RNA- Total RNA (do not submit mRNA) should be as clean as possible. Perform an A260/280 and A260/230 measurement to ensure there is minimal protein (1.8 – 2.2) and salts contamination (1.7 or higher) that may interfere with PCR. Taq does not work well in the presence of foreign proteins, most of which will be those that bind to nucleic acids. RNA should be DNase I treated prior to submission. Not all assays cross intron junctions so DNA contamination can be an issue. Submit RNA in our 1.5 ml screw-cap tubes (for the robotics). We will provide tubes but if you need many you will have to order your own. Contact the core lab director for ordering information. For 384-well plates, the robot will add 2 µl of RNA sample/reaction or well. The recommended RNA concentration for submitted samples is 50 ng/µl (100 ng RNA/rxn). If RNA is limiting, dropping the concentration to 20 ng/µl will still work well. A final concentration of 10 ng/rxn can work with samples at 5 ng/µl but rare transcripts may fall below the lowest quantifiable limit of the assay (150 – 240 copies depending on assay PCR amplicon length). The lower limit of quantification is higher for RT-PCR than for PCR alone due to PCR inhibition by the reverse transcriptase (DNA binding). The most critical measure is the volume of sample submitted. The robots need more dead volume than when pipetting by hand. Therefore, we would like the first assay to have 20 µl with 15 µl volume for each succeeding assay. Samples with too little volume will not be run. Extra RNA can be returned to the investigator. Keep in mind that once an RNA solution has been normalized for loading using either a transcript assay or Ribogreen (Molecular Probes), additional transcript assays will not need to be normalized again if the original solution is used at a later date. Thus, submission of larger volumes can also be cost effective depending on the requirements of the project.

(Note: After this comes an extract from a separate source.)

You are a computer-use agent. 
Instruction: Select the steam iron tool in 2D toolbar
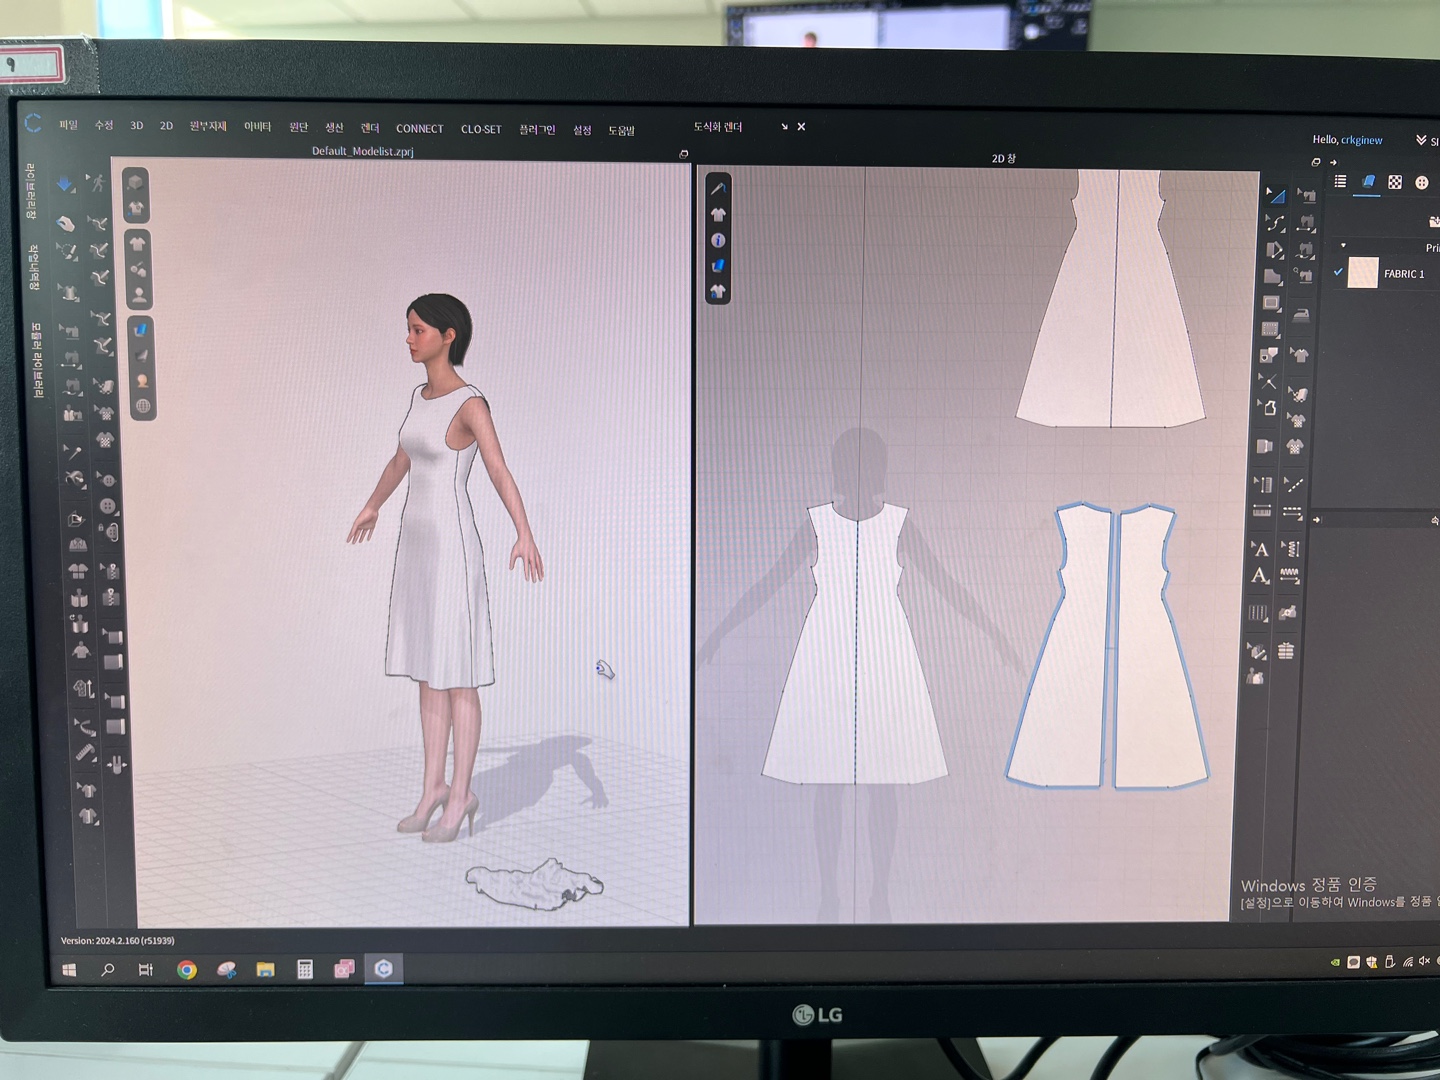pyautogui.click(x=1301, y=315)
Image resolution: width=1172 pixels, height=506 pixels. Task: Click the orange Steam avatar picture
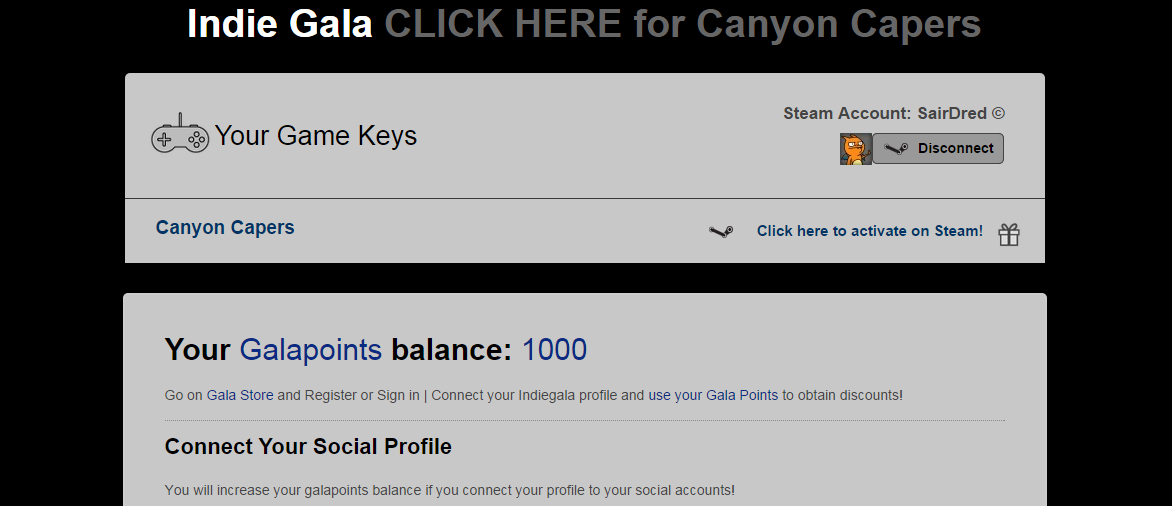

DNA- Genomic DNA should be clean of foreign proteins and RNA. Perform the same spectrophotometric analysis as above. DNA should have ratios of 1.8 – 2.0 and 1.7 or above, resp. As with RNA, the robot will add 2 µl of DNA/reaction. A concentration of 25 ng/µl is recommended although less can be used. Submit samples in the same tubes used for RNA.
Sample tube labeling and submission- The holders on the robot have a place for the tube caps. Please label the tube cap and side of the tube using a Sharpie pen. We run the samples blind primarily so label samples from 1 – N. If we are performing a ddCt analysis on samples, indicate which sample(s) to use as the calibrator sample for this analysis. The QGCL runs standard curves for unknown quantification unless we are running fact finding UPL or SYBR Green I assays. If you are in doubt how to proceed, contact the Core Lab director for clarification.
For both RNA and DNA samples, submit samples in a standard 1” freezer box labeled with the investigators name along with the sample submission form.
Both raw and normalized data willl be provided within an Excel workbook for each investigator. The workbook will be expanded with each successive project and will thus be a repository for all data for that laboratory. The data from the qPCR instrument is analyzed by the core lab director following the run and an Excel macro is run to determine replicate homogeneity, DNA contamination levels and to array the final data in a user-friendly format. A graphic showing the standard curve and associated information is also proved for each transcript or gene assayed. A single normalized data tab will precede the raw data tabs and will contain the final data sets for each transcript or gene as well as for the transcript(s) or gene used for data normalization and the final normalized data set with standard deviations. Samples with values that fall below the lowest limit of quantification (LOQ), those with high DNA backgrounds or those with replicates outside assay QC limits will be marked by a color code that will be annotated. Data from mRNA and miRNA screens and validation experiments will be analyzed using GenEx software (Multid).